We are using pmm-server (1.x) for two years in one docker container with this specs:
8GB of RAM
23 clients configured ( almost 200 databases)
All the customers have configured pmm-agent with mysql.
All works perfect.
But we upgraded our container to pmm-server 2.11. After all the configuration, our docker container dies in 3 minutes.
After some research whe see with the same scenario can only configure 6 clients (pmm-admin). If we configure more than these, our containers eats all memory and docker kill the container (OOM)
Is there any option with version 2 i missing?
We are planning to rollback to the previus version of pmm.

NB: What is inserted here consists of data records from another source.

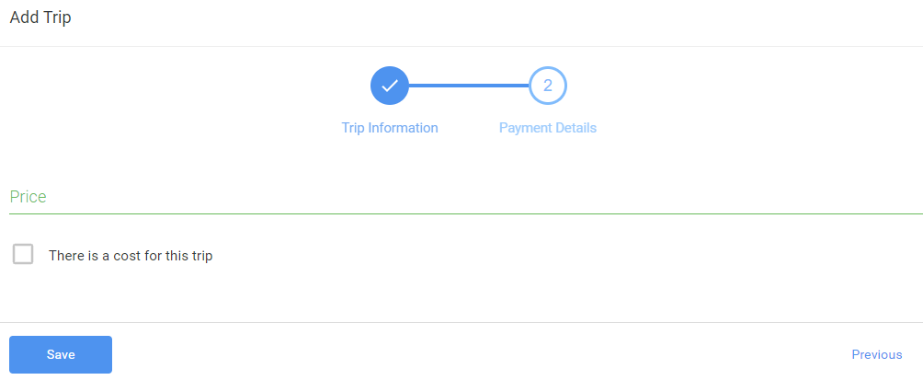Click the green underline of the Price field

pyautogui.click(x=466, y=213)
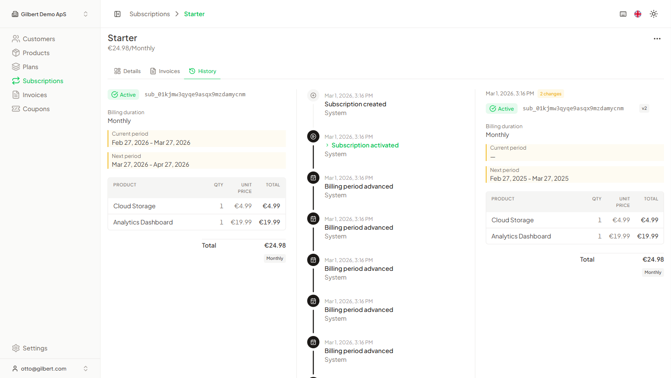This screenshot has width=671, height=378.
Task: Open Plans in the sidebar
Action: coord(30,67)
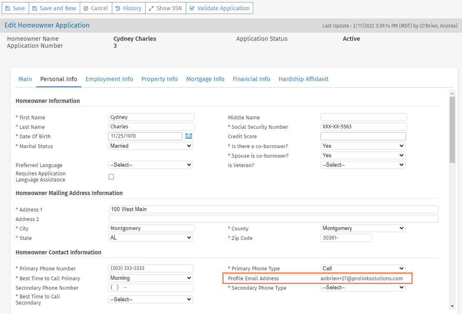Show the full SSN

165,8
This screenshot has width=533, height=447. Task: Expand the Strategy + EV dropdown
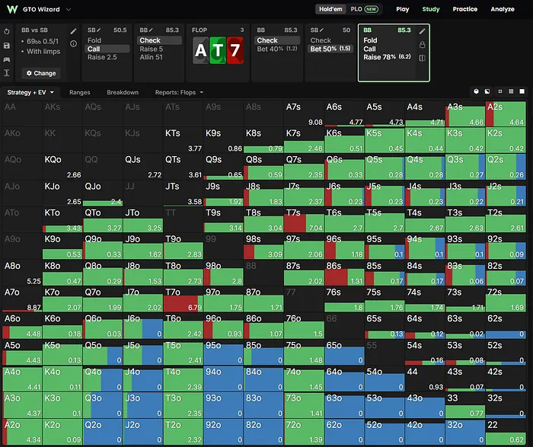[30, 92]
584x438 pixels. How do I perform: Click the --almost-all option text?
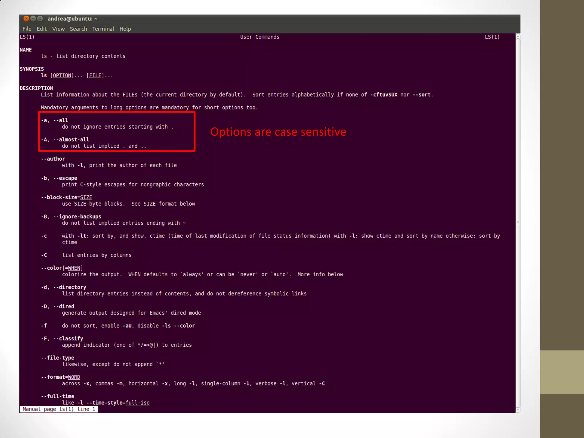click(x=71, y=139)
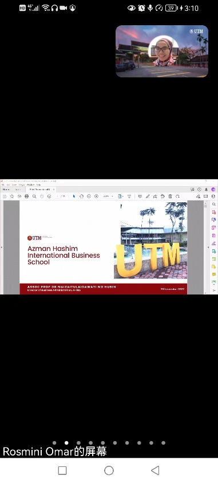Open the fit page options dropdown

tap(121, 196)
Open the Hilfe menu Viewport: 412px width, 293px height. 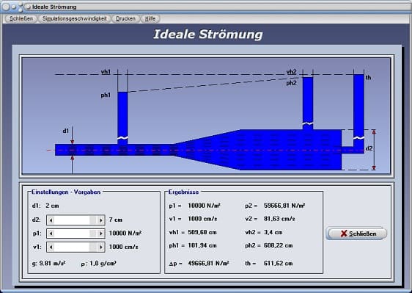pyautogui.click(x=150, y=18)
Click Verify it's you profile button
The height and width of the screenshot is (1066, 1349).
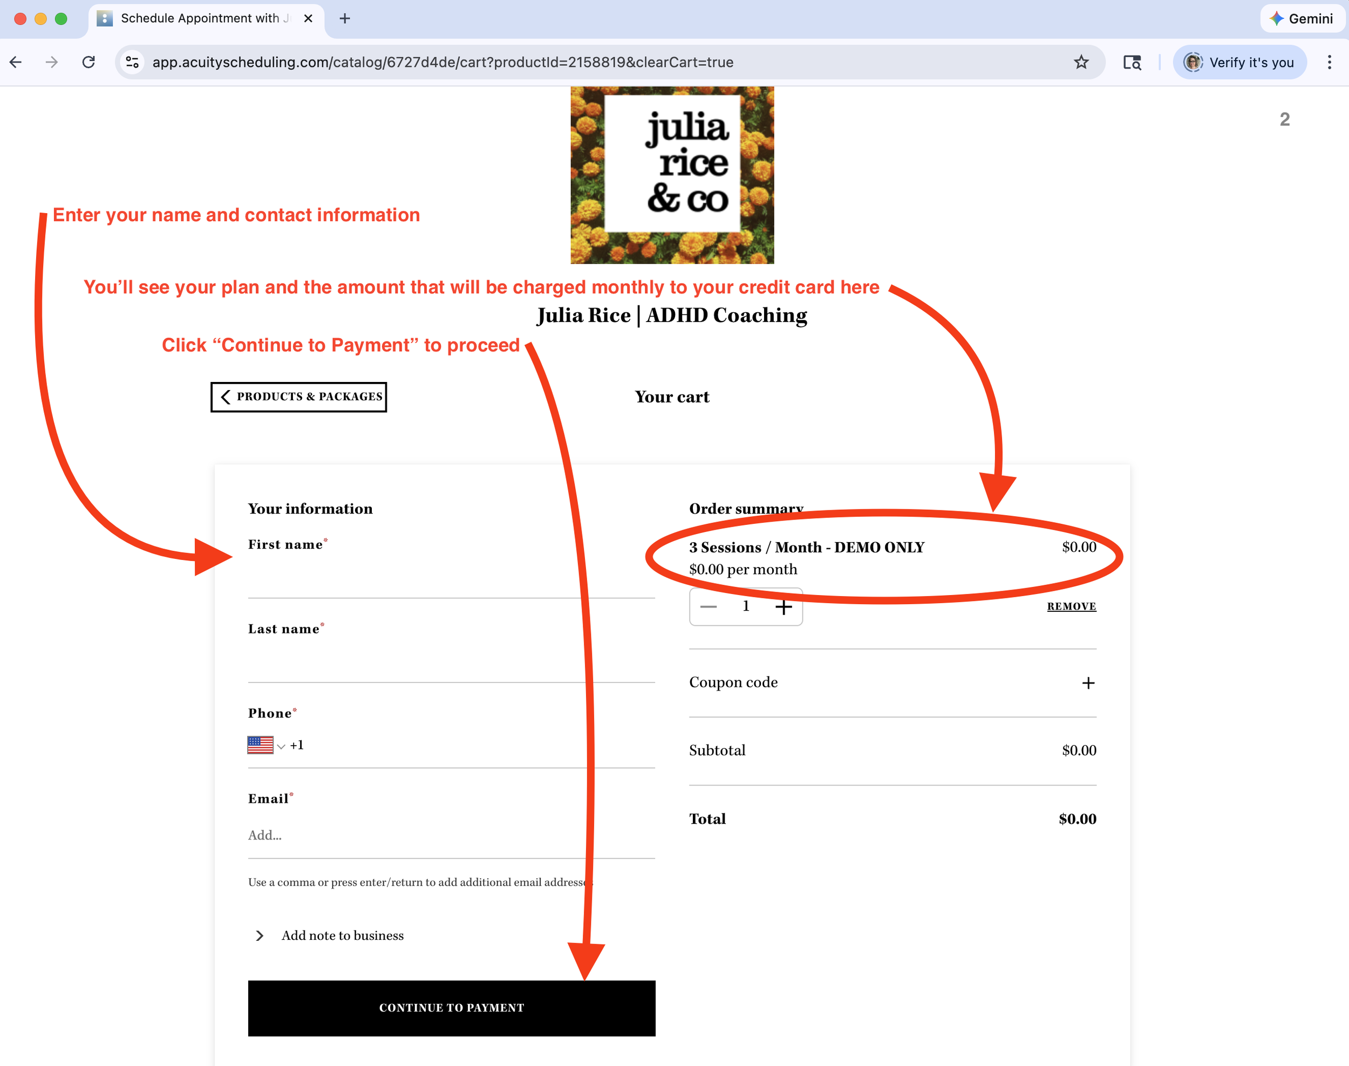(x=1239, y=62)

If we can take the same configuration with version 2
Attach our docker stats with 6 pmm-clients configured:
Prometheus will be replaced by VictoriaMetrics for metrics storing in the next pmm-server release.

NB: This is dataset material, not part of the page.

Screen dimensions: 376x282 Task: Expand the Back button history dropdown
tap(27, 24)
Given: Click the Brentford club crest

It will significantly reduce memory usage.
pmm-server 2.12 is planed to be released in two weeks.
Also I have linked your post to the ticket that is related to checking Memory Consumption with many nodes.
your consumption sounds really high…I’m monitoring 10 nodes and using ~750MB on my pmm-server container, our pmmdemo site is monitoring 30 nodes and only using about 4.2GB. We have a general recommendation here on sizing but it’s definitely padded to be safe.
I’m curious to know what’s consuming all the memory, could you do the following and let us know:
get a bash prompt inside the docker container: docker exec -it pmm-server bash
and see what the main consumer of memory is: ps -aux
That would at least give a place to start checking logs for something running haywire.
My immediate questions would be around: scrape interval: do you have things collecting at the highest resolution? Have you installed any additional grafana plugins? How did you transition to PMM2 from PMM1: whole new server, sid-by-side. What is your retention period and how active are users in consuming the graphs?
Those are all the things I can think of off the top of my head that would be the big offenders. VictoriaMetrics will certainly reduce the footprint but sounds like there’s something else going wrong.
We created a new container following the pmm manual installation. We not installed any component/plugin to grafana. Only the components with the container.
Here is the screen capture of ps -aux:
Seams Prometheus is eating all the memory with this new version. Only two users can access to this server and the use is very lowest. May be access one time a day.